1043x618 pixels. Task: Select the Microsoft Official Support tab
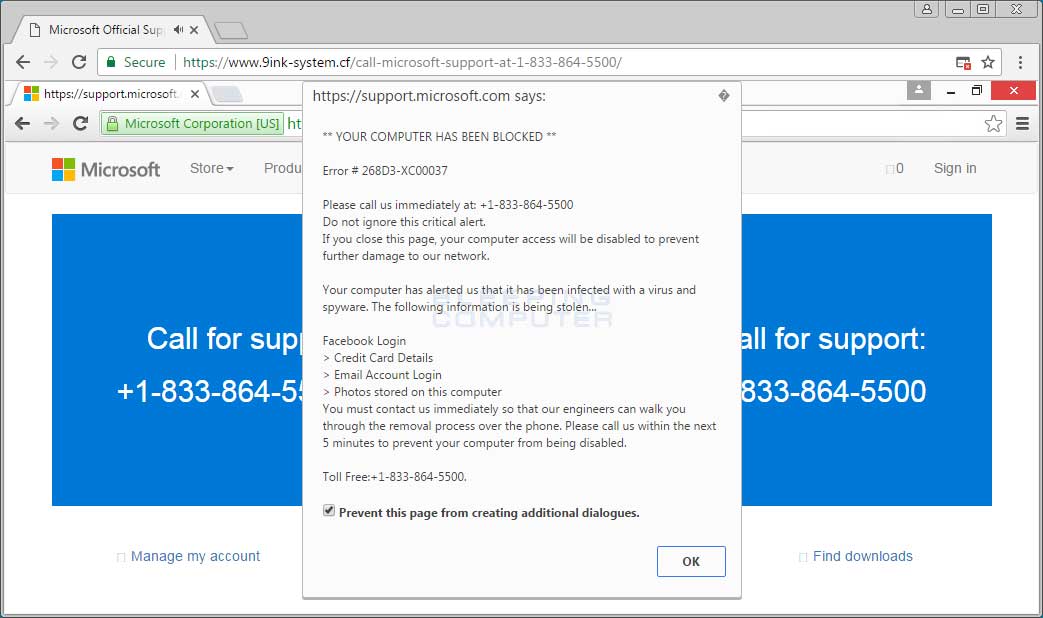pyautogui.click(x=100, y=29)
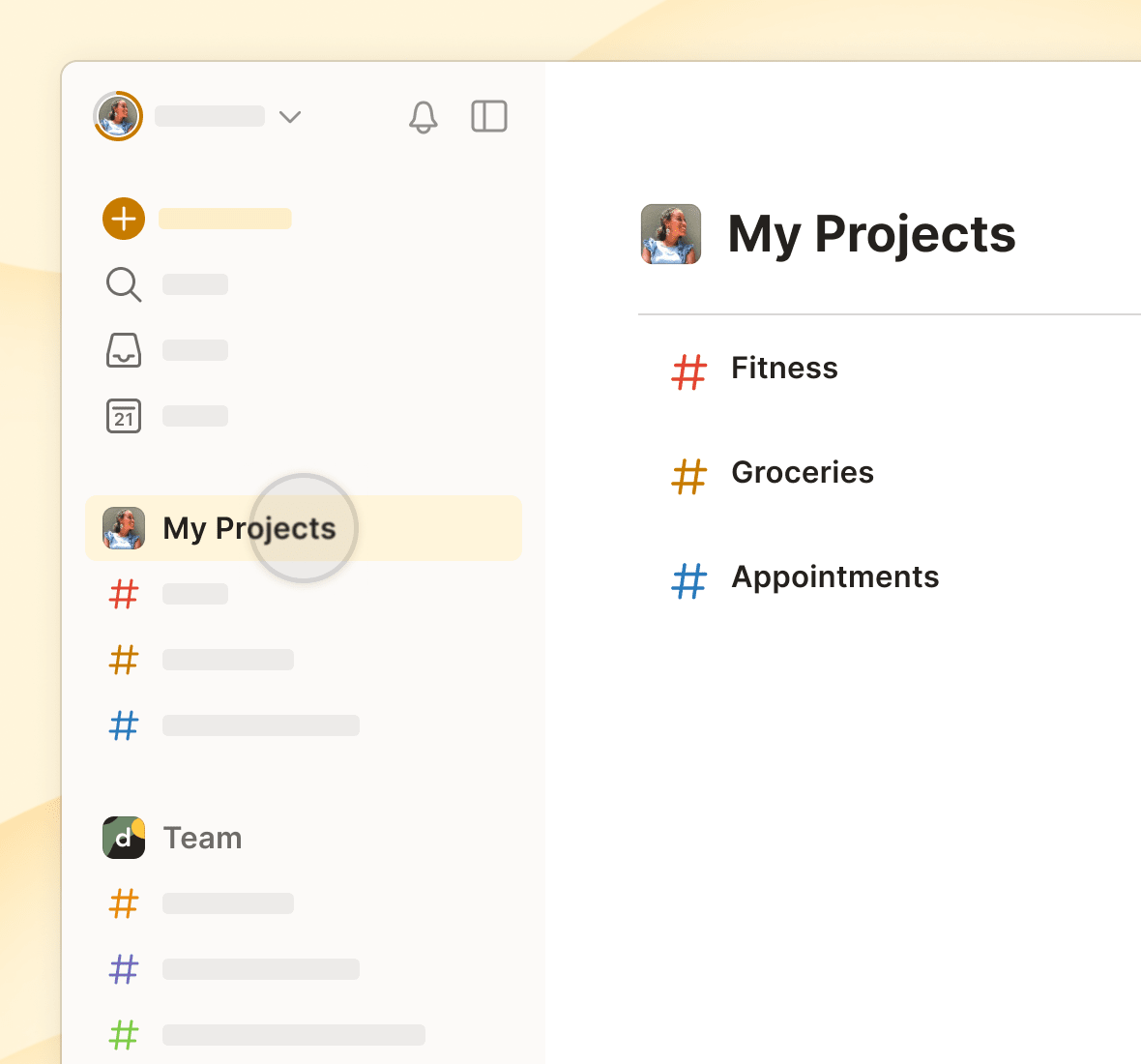Click the large avatar beside My Projects heading
Screen dimensions: 1141x1064
coord(671,234)
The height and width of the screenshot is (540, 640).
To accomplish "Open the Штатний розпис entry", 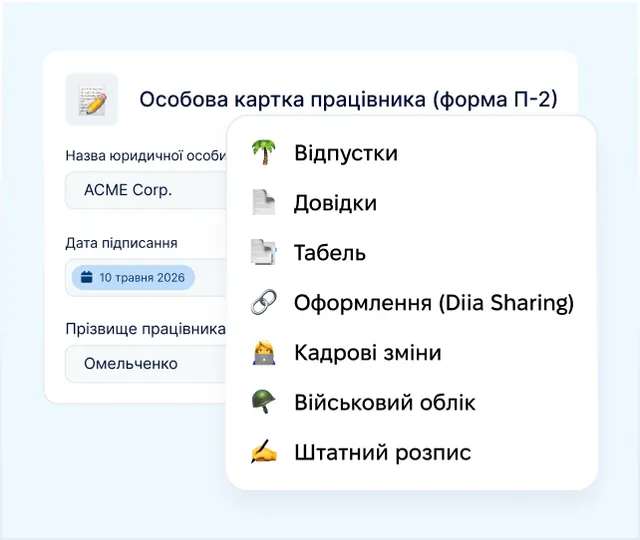I will (411, 452).
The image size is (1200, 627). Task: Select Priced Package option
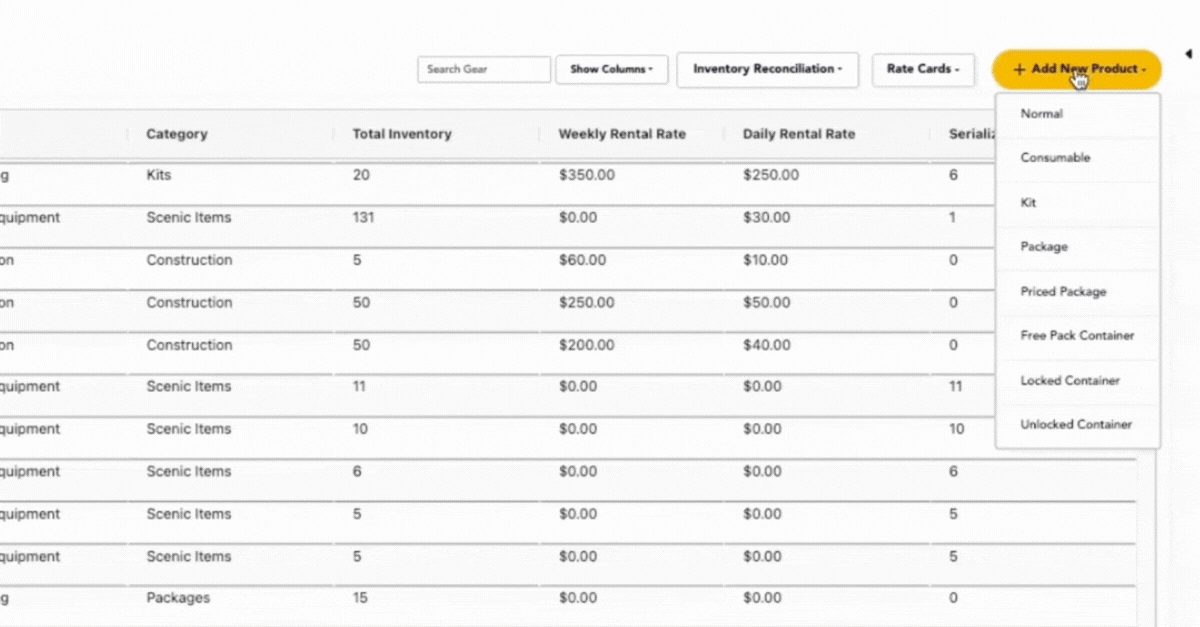[x=1063, y=292]
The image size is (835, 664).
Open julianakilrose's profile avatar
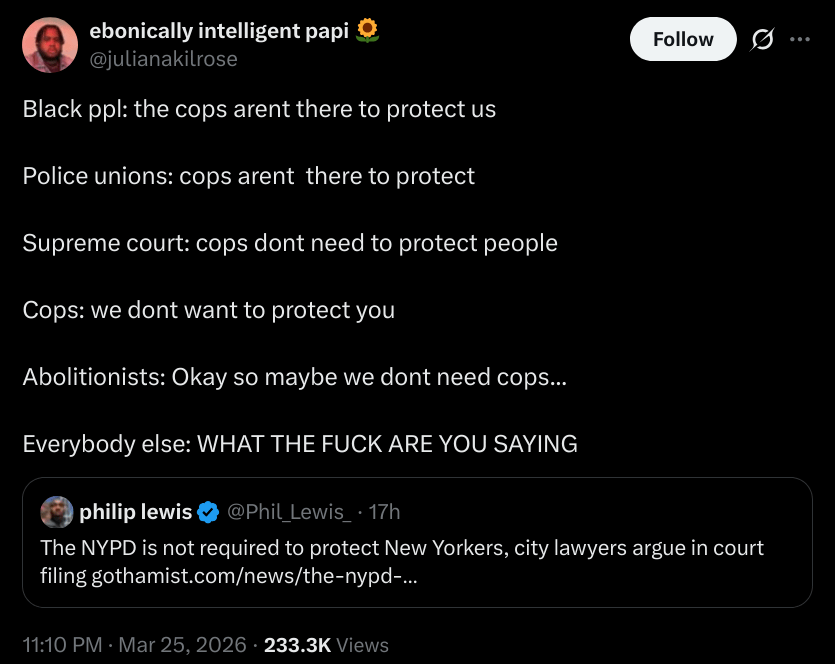tap(49, 45)
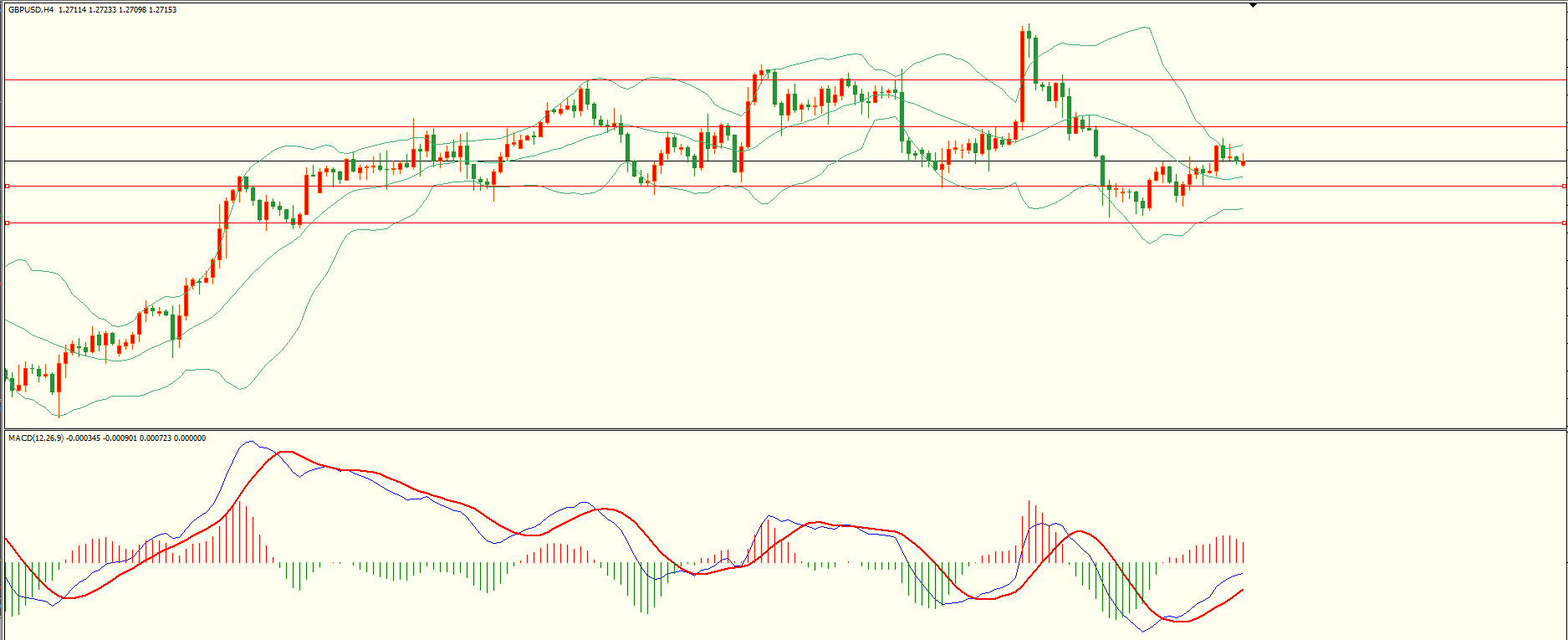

What is required:
Each line from the start of the entries through the line with "The height and" is to be restated exactly, and the pictures are to be skipped.

Written answer:
1043x618 pixels. Task: Select the Microsoft Official Support tab
pyautogui.click(x=100, y=29)
Click the large avatar beside My Projects heading
Screen dimensions: 1141x1064
coord(671,234)
The height and width of the screenshot is (540, 640).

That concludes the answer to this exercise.